That's the simple stuff, the things proper businesses do when they have a huge list of people who like to buy the same stuff. Today though, the sky is the bloody limit. I feel all tingly in my private area when I think of the Customer Development possibilities for someone who has a trust relationship and constant two-way communication with that many prospective customers.
A forum is a publishing business, potentially a highly lucrative one. It's not going to monetise itself. If you don't have the skills and aren't ready to learn them, you need to bring in people who do.
I know a guy who runs a very successful forum...#1 forum for a particular car niche...has 110K registered users, and about 50K uniques a month, and 1 million page views.
Know how much he makes? $2,500 a month. $500 from Adsense, $1000 from selling car parts, and $1000 from direct advertising sales.
$2,500 is not bad, until you throw in the cost of servers and bandwidth....after all is said and done, at the end of the month he clears about $600.

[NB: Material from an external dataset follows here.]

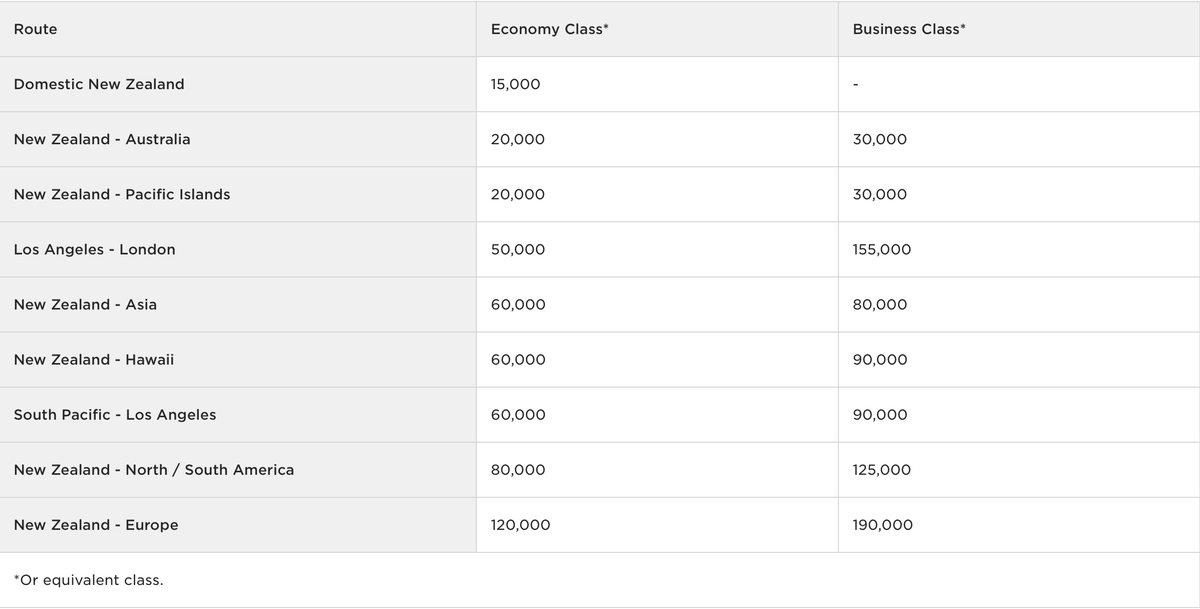Click the Business Class* column header
Viewport: 1200px width, 609px height.
coord(909,29)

Sure $600 is nothing to sniff at, but he's been running the forum for 10 years now....so you would think at that level it'd be making a ton more money than that.
You're absolutely right that after 10 years, he should be making more from that website. That stats speak for themselves. You alluded to the fact that 2,000-3,000 people might be daily active visitors (just considering your "night" comment). How many of the 110k users are active? If he's only getting 50k uniques a month, it's likely that only 10%-20% of his registered users are active.

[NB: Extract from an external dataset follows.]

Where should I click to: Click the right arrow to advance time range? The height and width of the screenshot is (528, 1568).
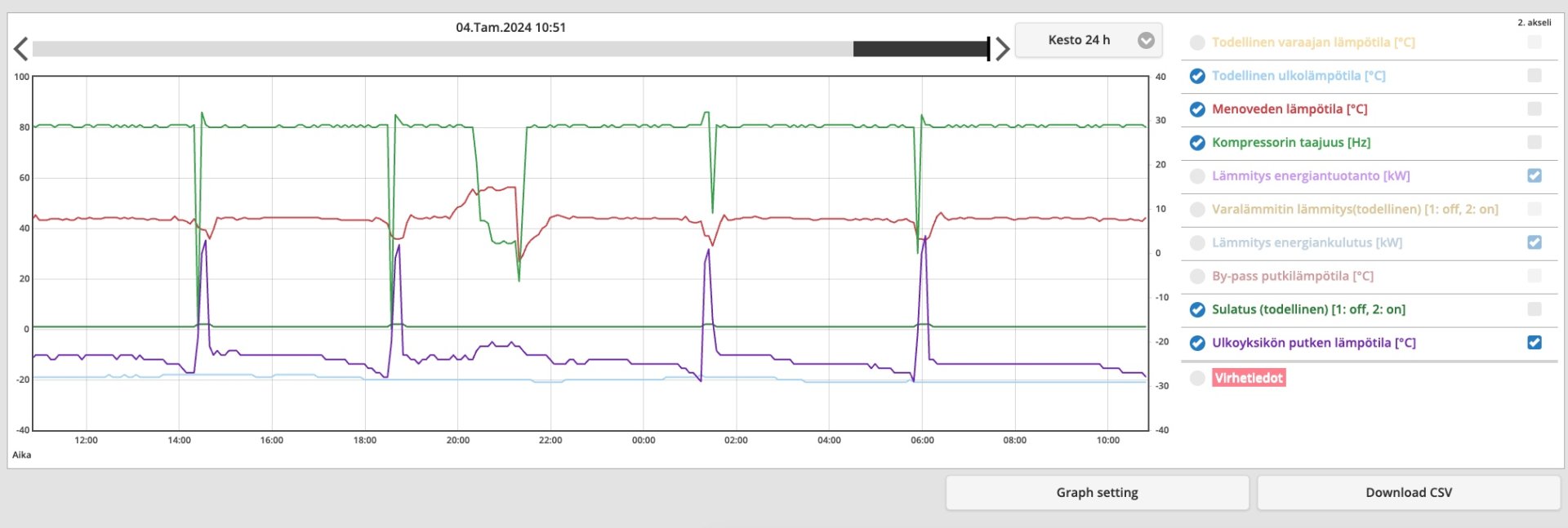click(x=1002, y=49)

A registered user doesn't count for anything if he/she doesn't come back.
Either way, I think his issue is proper monetization. Everyone hates Adsense, they're return visitors to the forum, not visitors from search (Adsense does better with visitors direct from search).

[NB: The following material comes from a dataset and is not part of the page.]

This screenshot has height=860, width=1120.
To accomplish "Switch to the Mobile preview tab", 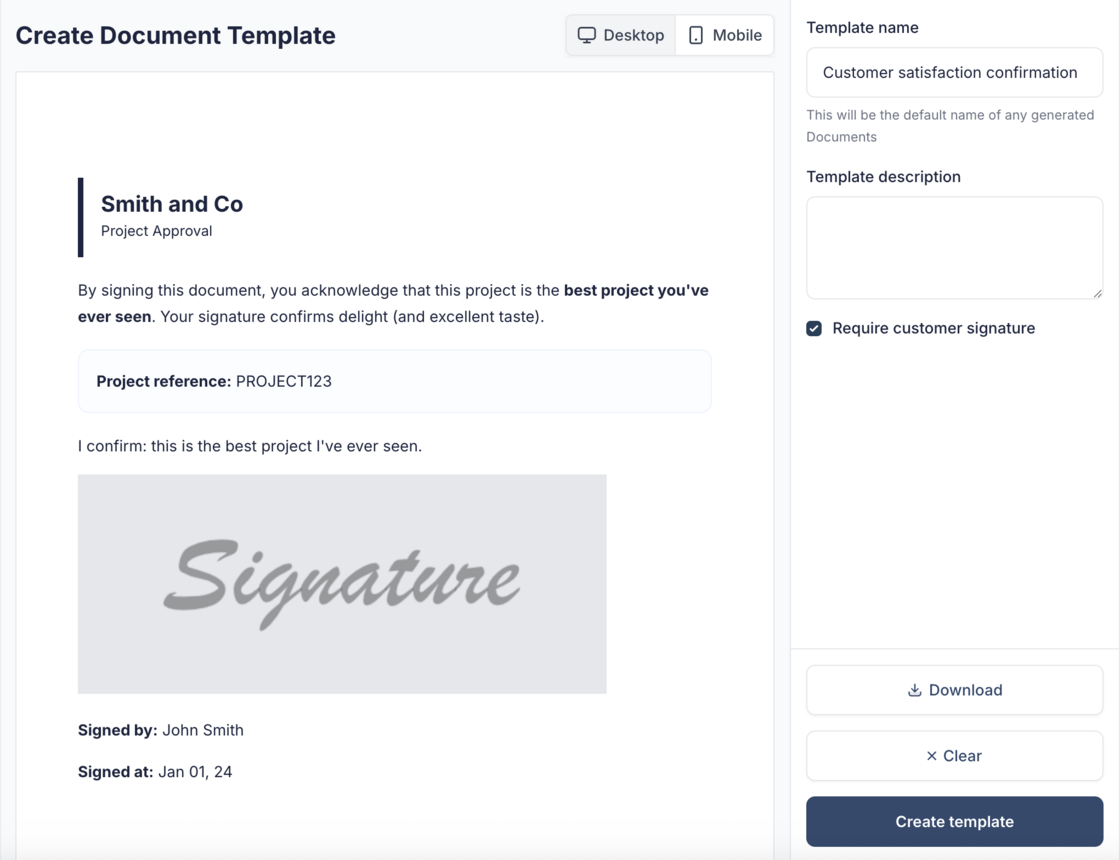I will 725,35.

Servers and Bandwidth for a site doing 1 million page views a month should cost at most a couple hundred bucks, maybe $500 if you go overboard. If he is spending $1900 a month on servers that is ridiculous.
he has a lot of regulars. Gets something like 2,000-3,000 people on at the same time every night + it's an old site, so there are a ton of threads, I think something like 2 million at this point.
Infrastructure wise, I know that he has 4 web servers, 2 DB servers, and 1 image server...I'm not certain on specs, but I believe all of them are dual xeons.
But yeah it's pretty crazy, since it's a hobby, I'm sure he is getting things that he doesn't really need.
Another thought: it also depends on how much time he puts into it. If it's 5 hours a month in maintenance, it's probably worth the ~$72,000 he's made over 10 years?
I disagree with his assumption that these forums, let alone every forum of similar size, earn enough to "make a living" from. Forums are notoriously hard to monetize, and traffic at those levels is likely to bring in at most a few hundred a month in advertising and affiliate revenue. That's not enough for a young single guy to live off, let alone a family.
It's true that forums are hard to monetize with Adsense and other affiliate ads, but they're definitely not impossible to monetize.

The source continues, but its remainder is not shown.